When creating eLearning knowledge checks can be an effective way to reinforce learning content for your learners. A Knowledge check is a question that is set periodically throughout your eLearning, this is usually at the end of a chapter or section and consists of a question, this could be a multiple choice, multiple selection or drag and drop question.


Below are some things to consider when creating knowledge checks.


1. Questions can be guessed


One of the downsides to using closed questions as opposed to open ended ones is the ability for the learner to guess without critically thinking. When creating your questions think carefully about the possible answers that you want to include. You don’t want to make the answers to obvious so that learners can easily eliminate the choices and you want to make it too similar to the others answers so that it tricks the learner. The best way to decide on answers is to create the correct answer but also create logical distractors that could potentially be the answer to the question.

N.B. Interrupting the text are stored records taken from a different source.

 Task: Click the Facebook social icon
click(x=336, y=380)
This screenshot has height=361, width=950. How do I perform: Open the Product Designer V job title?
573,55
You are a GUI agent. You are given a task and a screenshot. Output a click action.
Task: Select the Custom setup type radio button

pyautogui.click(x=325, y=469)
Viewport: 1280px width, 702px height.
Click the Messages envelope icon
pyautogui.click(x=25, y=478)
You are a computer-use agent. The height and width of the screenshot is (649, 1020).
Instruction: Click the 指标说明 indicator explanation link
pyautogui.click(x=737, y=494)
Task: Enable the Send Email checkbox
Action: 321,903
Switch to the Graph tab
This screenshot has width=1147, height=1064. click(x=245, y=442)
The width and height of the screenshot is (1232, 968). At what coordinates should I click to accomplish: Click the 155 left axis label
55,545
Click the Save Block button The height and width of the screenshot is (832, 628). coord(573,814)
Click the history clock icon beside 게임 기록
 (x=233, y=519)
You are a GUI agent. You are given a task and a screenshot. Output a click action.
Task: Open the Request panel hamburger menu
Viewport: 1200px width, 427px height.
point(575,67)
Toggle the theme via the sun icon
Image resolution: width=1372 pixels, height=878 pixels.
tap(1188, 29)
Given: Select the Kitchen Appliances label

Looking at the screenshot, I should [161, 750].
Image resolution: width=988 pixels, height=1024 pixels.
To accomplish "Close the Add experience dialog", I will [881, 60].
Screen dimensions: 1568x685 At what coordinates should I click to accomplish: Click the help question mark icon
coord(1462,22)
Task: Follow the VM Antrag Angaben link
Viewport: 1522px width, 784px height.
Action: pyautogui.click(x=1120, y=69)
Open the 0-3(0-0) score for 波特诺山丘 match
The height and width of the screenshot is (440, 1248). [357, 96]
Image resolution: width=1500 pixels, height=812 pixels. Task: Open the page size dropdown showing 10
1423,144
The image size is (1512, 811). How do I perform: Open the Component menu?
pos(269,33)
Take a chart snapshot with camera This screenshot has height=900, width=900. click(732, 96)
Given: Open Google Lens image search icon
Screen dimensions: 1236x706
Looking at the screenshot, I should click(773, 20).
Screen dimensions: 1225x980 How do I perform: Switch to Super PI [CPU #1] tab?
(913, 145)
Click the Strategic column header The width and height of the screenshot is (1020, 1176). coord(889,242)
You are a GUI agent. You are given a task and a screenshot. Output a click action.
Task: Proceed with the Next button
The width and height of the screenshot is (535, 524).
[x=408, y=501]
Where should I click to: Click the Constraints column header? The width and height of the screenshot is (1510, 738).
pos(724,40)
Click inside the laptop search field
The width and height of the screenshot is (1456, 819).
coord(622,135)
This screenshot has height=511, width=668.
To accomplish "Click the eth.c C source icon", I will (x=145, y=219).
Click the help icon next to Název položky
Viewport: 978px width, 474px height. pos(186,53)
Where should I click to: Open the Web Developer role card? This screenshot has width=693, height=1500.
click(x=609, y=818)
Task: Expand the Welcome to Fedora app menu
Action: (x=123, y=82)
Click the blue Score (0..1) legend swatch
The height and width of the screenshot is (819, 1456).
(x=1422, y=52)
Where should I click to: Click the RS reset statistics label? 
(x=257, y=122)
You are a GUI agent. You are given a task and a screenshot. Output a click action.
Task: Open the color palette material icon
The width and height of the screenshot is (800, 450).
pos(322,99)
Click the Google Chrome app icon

2. Does not relate to content


This one can be difficult and requires the ability to think about what the learner has just learned and how they can be tested in a way that reinforces their knowledge. It may seem simple but keeping in the question in scope can be a challenge. Firstly you have to make sure that the question does not cover anything that has not yet been taught, it should only test the learner on things they have learned up until this point. Secondly it should be presented soon after the learner has consumed the piece of learning content e.g at the end of the chapter or section, testing the learner 2 or 3 chapters later will help but they wont be able to immediately think about what they have just learned.


3. Poorly written


Poor written questions are something to be aware of when creating knowledge checks, when creating the question it needs to be carefully written so that it can be easily understood by the learner. Writing a question that seems vague can cause confusion for the learner who wont be able to answer the quesiton. You also have to make sure that your question only has one correct answer, if a question is a multiple choice type of question with the possibility to only select one answer having two potentially correct answers will result in a number of learners getting the question incorrect when they should have got it correct.